И только он так сказал и глянул кругом (квартира снова показалась ему голой одиночной камерой игрушечных ненастоящих стен, которые вот-вот растворятся и он погрузится в вакуум), как у него бешено заколотилось сердце, начался приступ удушья и подступила паника: тело стало трясти, шёл тремор, он вмиг взмок весь от пота, и всё закружилось, теряя очертания, и зловонно, жидко потекло по его ногам дерьмо, а он свалился на пол, закрывая голову обеими руками и пытаясь только остановить это сумасшествие. Только спасти крохи рассудка и осознания. Но паника только усиливалась, набирала обороты, и пот катился градом, а он трясся, не замечая даже, что изгажен, – лишь бы спасти рассудок, – и сжимал сильнее голову. Но страх нечеловеческий, дьявольский безумствовал в голове, атакуя его со всех сторон и не давая сил продохнуть. Он задыхался, пытался сделать вдох и каменел от ужаса удушья, и снова пытался сделать вдох. Потом началась тошнота, он куда-то пополз, сам не зная куда, и свалился. Через некоторое время сердце стало немного спокойнее, стараясь не оглядываться, он вылез из дерьма, скинул вонючую одежду и пополз на карачках до ванной. Тело было выжатым как лимон. Еле-еле он помылся, доплёлся на полусогнутых до кровати и лёг. Вскоре пришёл сон.
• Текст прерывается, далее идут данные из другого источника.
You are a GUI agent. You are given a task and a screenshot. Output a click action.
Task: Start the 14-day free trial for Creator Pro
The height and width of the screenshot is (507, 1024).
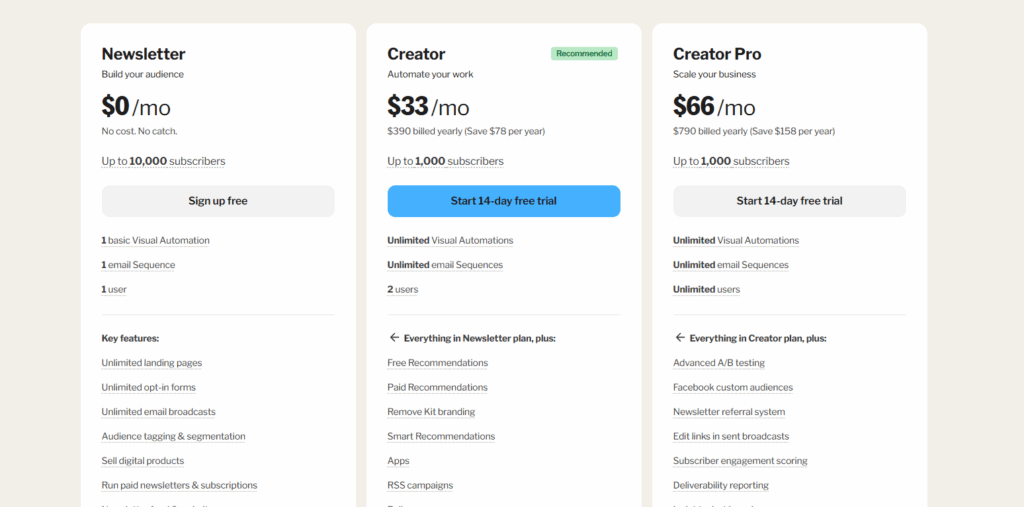click(x=789, y=201)
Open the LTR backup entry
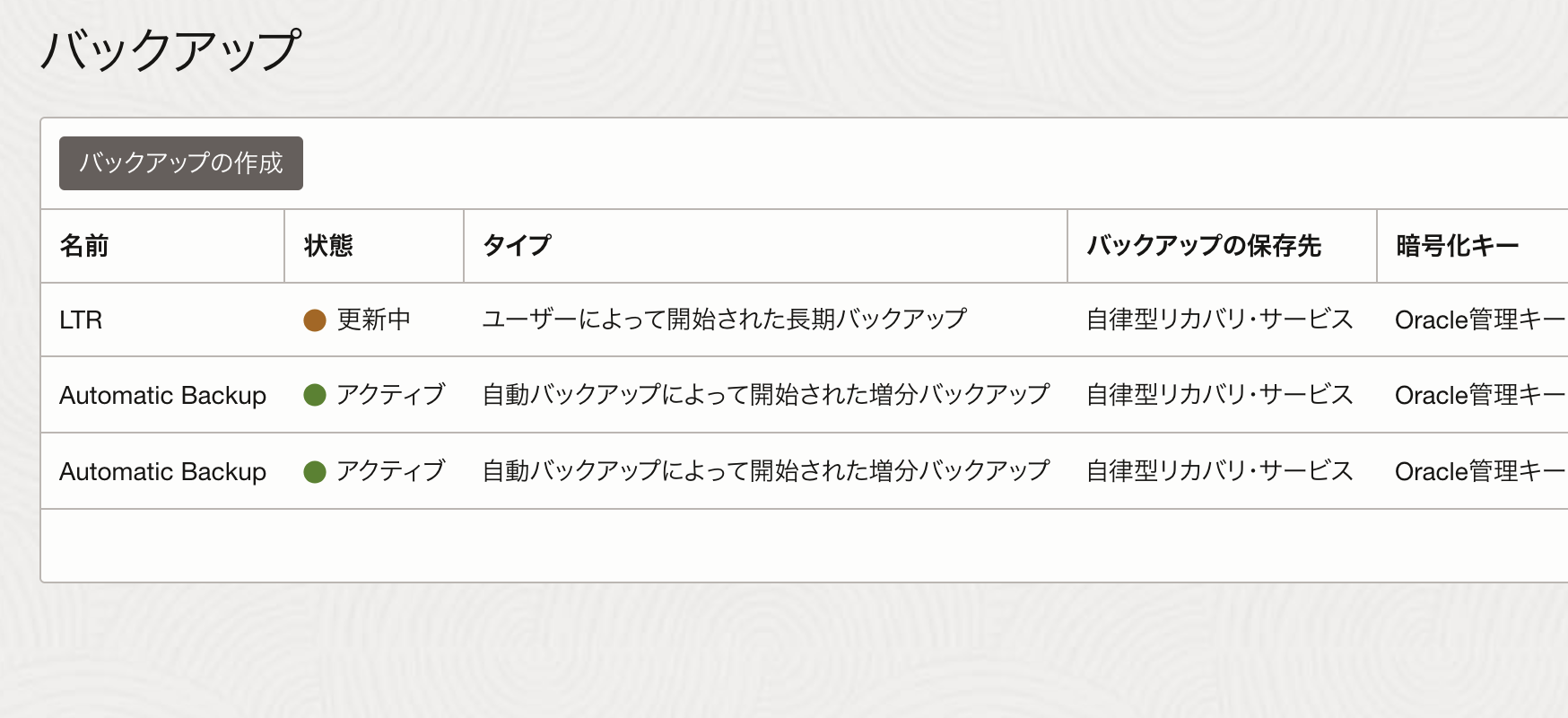Viewport: 1568px width, 718px height. (x=81, y=320)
На следующий день его лихорадило. На фоне подхваченного от переохлаждения гриппа всё воспринималось сном. Даже способность смотреть на себя со стороны. Как будто сон во сне. Навещала мама. Мама навещала. Увещевала. Мама расстраивалась. Плакала. Мама его не узнавала. Мама что-то почувствовала неладное. А он не плакал. Да и он ли?.. Больше никого не было. Потом снова пришла мама. Он попросил уйти. Больше никого не было. Потом пришёл отчим. Он его выставил. Больше никого не было.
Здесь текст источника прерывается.